Figure 6 Mixed lineage kinase domain-like protein adenosine triphosphate-binding inhibitor attenuated steatosis and inflammation in alcoholic animal model. A: Overview of animal experiments. Mice were fed an ethyl alcohol (EtOH) diet for 10 days, and daily intraperitoneal injection of mixed lineage kinase domain-like protein (MLKL) adenosine triphosphate (ATP)-binding inhibitor (Compound-4) (10 mg/kg) was administered for 10 days. On the morning of 11^th day, EtOH was administered orally (5 g/kg), and euthanasia was performed nine hours later. Liver tissue and serum were collected; B: C57BL/6 mouse body weight through 10 days of experiment. The mice fed EtOH diet showed a trend of weight loss; n = 8; C: Liver tissue sections were stained with hematoxylin-eosin staining, 200 ×; D: Serum alanine transaminase, aspartate transaminase, and total bilirubin were measured (n = 8/group); E: Steatosis, inflammation, and fibrosis among EtOH and MLKL ATP-binding inhibitor (Compound-4) groups; F: CXCL1, CXCL2, ICAM, VCAM, MCP-1, and NLRP3 mRNA expression levels were measured via quantitative real-time polymerase chain reaction in liver tissue. P calculated compared to ethyl alcohol, mixed lineage kinase domain-like protein adenosine triphosphate-binding inhibitor (Compound-4). ^aP < 0.05. ^cP < 0.001. EtOH: Ethyl alcohol; HE: Hematoxylin-eosin staining; GAPDH: Glyceraldehyde 3-phosphate dehydrogenase; CPD4: Compound-4; ALT: Alanine transaminase; AST: Aspartate transaminase; ASH: Alcoholic steatohepatitis.

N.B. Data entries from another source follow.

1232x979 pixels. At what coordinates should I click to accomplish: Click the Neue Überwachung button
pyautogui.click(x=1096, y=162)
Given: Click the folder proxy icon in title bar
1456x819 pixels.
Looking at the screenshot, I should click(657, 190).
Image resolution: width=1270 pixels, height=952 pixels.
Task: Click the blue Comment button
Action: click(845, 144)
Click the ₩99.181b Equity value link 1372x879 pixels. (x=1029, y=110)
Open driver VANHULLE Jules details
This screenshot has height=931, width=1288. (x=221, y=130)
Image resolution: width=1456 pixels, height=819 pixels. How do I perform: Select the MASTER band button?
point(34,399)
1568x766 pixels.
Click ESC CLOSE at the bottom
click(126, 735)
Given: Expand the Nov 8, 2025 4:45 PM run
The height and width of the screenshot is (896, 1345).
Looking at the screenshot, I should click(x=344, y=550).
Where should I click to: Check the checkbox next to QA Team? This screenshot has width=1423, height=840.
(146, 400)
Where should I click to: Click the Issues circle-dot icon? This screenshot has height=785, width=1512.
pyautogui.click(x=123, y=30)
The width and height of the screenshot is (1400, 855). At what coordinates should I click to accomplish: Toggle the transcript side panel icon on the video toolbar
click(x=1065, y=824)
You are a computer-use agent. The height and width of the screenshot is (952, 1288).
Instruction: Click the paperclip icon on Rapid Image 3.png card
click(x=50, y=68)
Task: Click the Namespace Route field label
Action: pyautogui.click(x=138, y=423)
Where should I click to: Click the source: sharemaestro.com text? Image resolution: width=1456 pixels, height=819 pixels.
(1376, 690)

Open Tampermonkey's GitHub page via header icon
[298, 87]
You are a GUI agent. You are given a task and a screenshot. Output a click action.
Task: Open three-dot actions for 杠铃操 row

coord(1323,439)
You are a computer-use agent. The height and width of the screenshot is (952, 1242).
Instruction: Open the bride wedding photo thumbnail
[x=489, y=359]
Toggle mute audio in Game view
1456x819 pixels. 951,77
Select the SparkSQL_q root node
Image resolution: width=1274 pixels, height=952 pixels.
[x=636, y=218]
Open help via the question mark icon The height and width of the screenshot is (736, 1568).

Figure 7 Effects of mixed lineage kinase domain-like protein adenosine triphosphate pocket inhibitor on alcoholic liver disease model after lipopolysaccharide stimuli in liver organoid system. Liver organoids were treated with lipopolysaccharide to create an alcohol-induced liver disease model. After mixed lineage kinase domain-like protein adenosine triphosphate pocket-binding inhibitor treatment after necroptotic stimuli, the expression of tumor necrosis factor-α, CXCL1/CXCL2, ICAM, and VCAM decreased in the organoid system. ^cP < 0.001. ^dP < 0.0001. TNF: Tumor necrosis factor; DMSO: Dimethyl sulfoxide; LPS: Lipopolysaccharide; CPD: Compound.